═════ Records for this exercise ═════
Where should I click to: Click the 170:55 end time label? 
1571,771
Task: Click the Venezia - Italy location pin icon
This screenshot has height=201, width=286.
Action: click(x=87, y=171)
═════
(Problem details):
The entries above must be output exactly, with every line preserved.

(Written answer):
Where should I click to: Click the 170:55 end time label? 
1571,771
Task: Click the Venezia - Italy location pin icon
This screenshot has height=201, width=286.
Action: click(x=87, y=171)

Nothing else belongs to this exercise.